Having become an inspiration to so many parents who struggle with just one or two children, Kate told ABCNews.com that "Multiple Blessings" is really just a compilation of lessons she had learned, put down on paper for "moms everywhere."
"We have lived through a lot -- just about every situation you can imagine," said Kate, 33, of her experience raising six girls and three boys at their central Pennsylvania home, where the TLC film crew comes three times a week for about two hours each day.
Often criticized for inviting cameras into their living room, Jon and Kate defended their decision, explaining that because they knew their unique family would garner attention no matter what they did, they opted to let the public into their lives on their own terms.
"Even if we would just go out in public we would be stared upon and looked upon," Jon, 31, said. "It was an opportunity for us to show the world what it's like."
"To the critical people, a lot of times, we just say the major blessing to us that we never could have predicted or planned or worked toward was the fact that we can both work from home and have eight kids and provide for our family," Kate added.
The show began when producers contacted the couple through their Web site. Two hour-long documentaries followed, and then, "Jon and Kate Plus 8," now in its third season.
"Instead of people contacting us and doing news report after news report, why not let them into our house and let them see what it's really like?" Jon said.
As for how long they'll keep the cameras in their home, Jon said it's up to the family.
"It's always been a season-by-season decision," he said. "We have a family meeting and we all vote on whether we want the cameras to stay."
"Their childhood comes first," Jon said, adding that as soon as the kids get sick of the limelight, they'll kick the cameras to the curb.
Even though the Gosselins may stand out as an atypical family, Jon and Kate say they face the same challenges as families who have just one or two children, leading to a large following of parents who are both inspired and fascinated by Kate's ability to keep her household running smoothly.
"The thing that also surprised us was the fact that in the end, so many people are inspired by us," Kate said. "It doesn't matter if you have two kids or ten. Parents do this job over and over and over again every day. You just repeat it and repeat it. It's the most worth it job ever. We're having a blast."
So how does she do it?
It's all about organization, said Kate, who admits to being a control freak.
"My control is relaxing," she said. "I've met my match. I've realized I'll go over the edge if I don't chill out a little bit. So the 'me' you see now is less controlled than the 'me' you used to see."
For one, Kate deals with not just a few picky eaters, but eight, which has lead to her mantra known well by fans of the show: "If you don't like what's served," she says, "the next meal is breakfast."
"They don't know life any other way," said Kate.
Mady and Cara, the couple's 8-year-old twin girls, played with dolls offstage while their mother demonstrated her favorite meat loaf recipe on "GMA."
"I don't like meat loaf," Cara said, not shy to voice her opinion.
The twins say they prefer their mom's blueberry cobbler and dad's apple crisp.

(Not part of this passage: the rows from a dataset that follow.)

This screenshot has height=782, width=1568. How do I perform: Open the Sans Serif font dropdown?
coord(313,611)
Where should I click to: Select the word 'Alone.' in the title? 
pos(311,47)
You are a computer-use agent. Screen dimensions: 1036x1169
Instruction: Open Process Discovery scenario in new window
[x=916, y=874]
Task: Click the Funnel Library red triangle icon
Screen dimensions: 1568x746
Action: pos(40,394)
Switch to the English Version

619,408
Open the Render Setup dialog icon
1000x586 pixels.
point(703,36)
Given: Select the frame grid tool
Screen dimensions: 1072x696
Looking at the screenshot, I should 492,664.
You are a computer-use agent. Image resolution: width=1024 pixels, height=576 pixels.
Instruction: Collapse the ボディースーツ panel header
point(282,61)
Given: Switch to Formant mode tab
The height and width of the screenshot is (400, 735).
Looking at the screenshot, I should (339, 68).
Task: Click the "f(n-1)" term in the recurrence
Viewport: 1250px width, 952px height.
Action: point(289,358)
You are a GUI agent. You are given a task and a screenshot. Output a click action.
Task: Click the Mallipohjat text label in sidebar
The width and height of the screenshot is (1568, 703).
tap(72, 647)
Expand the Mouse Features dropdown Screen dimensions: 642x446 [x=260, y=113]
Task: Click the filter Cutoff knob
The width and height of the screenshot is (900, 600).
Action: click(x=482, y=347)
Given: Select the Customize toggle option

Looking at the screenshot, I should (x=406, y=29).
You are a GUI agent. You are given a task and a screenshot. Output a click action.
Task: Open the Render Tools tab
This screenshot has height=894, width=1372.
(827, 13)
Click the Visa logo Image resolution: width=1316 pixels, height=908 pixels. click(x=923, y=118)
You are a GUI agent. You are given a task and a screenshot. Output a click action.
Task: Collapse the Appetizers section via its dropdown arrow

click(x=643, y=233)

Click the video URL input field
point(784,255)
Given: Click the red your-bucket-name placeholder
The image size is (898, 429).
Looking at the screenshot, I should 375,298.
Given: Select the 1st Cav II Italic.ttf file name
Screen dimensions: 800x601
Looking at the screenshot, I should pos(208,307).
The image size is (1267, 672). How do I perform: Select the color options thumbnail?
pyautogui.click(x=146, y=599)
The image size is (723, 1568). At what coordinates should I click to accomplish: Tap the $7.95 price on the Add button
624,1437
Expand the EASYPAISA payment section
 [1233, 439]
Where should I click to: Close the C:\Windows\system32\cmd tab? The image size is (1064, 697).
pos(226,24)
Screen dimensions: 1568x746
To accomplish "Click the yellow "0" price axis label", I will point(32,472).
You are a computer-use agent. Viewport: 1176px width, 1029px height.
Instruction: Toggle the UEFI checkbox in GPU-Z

Jon and Kate also make a point of spending time individually with each child, an important habit that Jon says the children look forward to.
"There is an errand rotation," he said. "The kids always know who is next to come with just me -- and not the other kids -- the grocery store or the bank."
With the kids going to bed at around eight each night, Jon and Kate often retire to their newly-installed porch swing, where Jon says they "just talk."
As for a date night, Kate says the closest they get to that is watching their favorite show, "Grey's Anatomy," together every week.
While having six newborns was a challenge, Kate said that even though the sextuplets are more independent now they are not necessarily easier to care for.
"It doesn't get easier as they get older," said Kate. "It's just different."
Kate said that while she used to just "plop them in car seats and go," as they've gotten older they've become more outspoken.
"Now they can talk back to us," she said.
But Kate said that as time goes on she has stopped sweating the small stuff -- from sticky fingers to how she and Jon will pay for college for eight children. She says she tries her best not to worry.
"God got us this far," said Kate. "He'll get us the rest of the way."